Malgré tout, pour moi, Inside Out ça restera ça.
"- Mais va le voir, il est génial !"
"-Ouais, ouais, mais bon, j'ai peur du résultat un peu..."
"-Mais je te dis qu'il est trop bien, comme tout le monde d'ailleurs !"
"-Bah justement, cette unanimité conciliante me fait appréhender."
"-T'es vraiment qu'un vieux con !"
"-Y paraît, y paraît..."
C'est sur ces entrefaites, bouffi d’orgueil, éructant de colère et vomissant d'a-priori que je me convaincs de visionner Vice-Versa. La bande-annonce m'a laissé de marbre, l'harmonie positive des ressentis m'a invité à la plus grande prudence ; je me rends par conséquent à reculons à la séance. L'intrigue est de prime abord assez simple : la personnification de quelques émotions (joie, tristesse, colère, peur et dégoût) pour refléter les diverses réactions de la petite Riley dans la vie de tous les jours.
Au bout d'une petite heure, le constat est simple : l'intrigue semble caricaturale, certains gags fonctionnent bien mais l'ensemble peine à convaincre. Je m'enfonce tant dans mon siège que dans ma position de vieux con, le tout en grommelant quelque chose du style "Grompf, Monstres et Cie ça au moins c'était un bon film d'animation !" Et puis vient la dernière demie-heure, la claque, la révélation, l'émotion me transporte, m'extirpe de mon siège et de ma torpeur sénile et valétudinaire. Tout ce qui m'était apparu comme un défaut s'éclaire d'un sens redoutablement fin, que mes appréhensions m'avaient jusqu'alors masqué. La bicéphalité des émotions, le manichéisme caricatural joie-tristesse prend tout son sens, et j'étais tellement boursouflé d'idées préconçues que je n'ai rien vu venir et que l'intelligence du film me claque si fort que je fais trois tours dans mon calsif sans toucher l'élastique.
Ce que je n'ai pas vu venir, c'est le passage à l'adolescence, la fin de l'enfance. Une de mes premières réflexions a été de dire : "Sans déconner, les centres d'intérêts de la gamine comme des îles dans le cerveau, si ça c'est pas caricatural !" Seulement voilà, lorsque toutes ces îles fusionnent pour n'en former qu'une qui correspondra à son enfance, toute l'ampleur du film et la portée de son message me sont alors accessibles. Ce film d'animation n'est pas un simple blockbuster de l'été destiné à attirer les masses infantiles anesthésiées par la chaleur, le coca-cola tiède et le pop-corn rance, c'est avant tout un film sur le passage de l'enfance à l'adolescence, le rôle de la mémoire, parfois sélective et celui du rapport à nos souvenirs. Car le monde n'est pas comme celui perçu par l'enfant, manichéen, tout n'est pas joie ou tristesse, la plupart du temps c'est un mélange des deux. Et le reproche que j'adressais du peu de consistance des émotions n'était en réalité dû qu'à leur statut d'immature bonhomie.
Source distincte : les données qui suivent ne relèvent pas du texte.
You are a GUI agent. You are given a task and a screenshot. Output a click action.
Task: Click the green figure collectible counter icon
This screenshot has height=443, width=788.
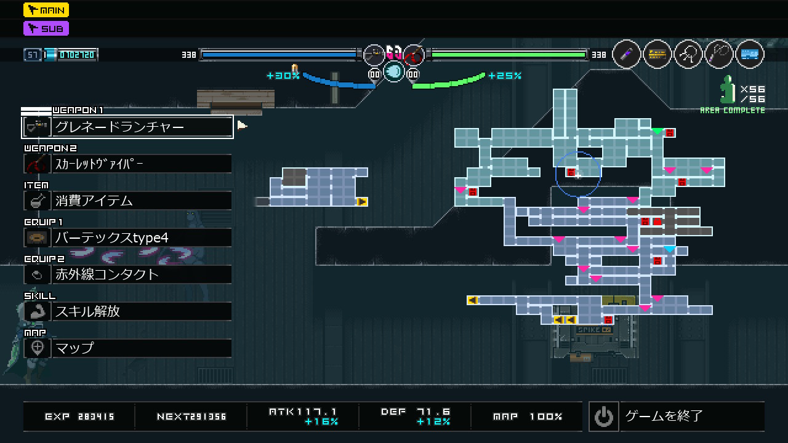[x=728, y=90]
Et s'il y a une chose que j'adore par-dessus tout, c'est qu'un film puisse me surprendre et en quelques minutes, réussisse à complètement transformer ma vision des choses. Bien me faire comprendre que, finalement, je reste un vieux con mais que, malgré tout, j'ai encore des sentiments, j'arrive encore à pleurer devant un film d'animation. Et ça, ça n'a pas de prix.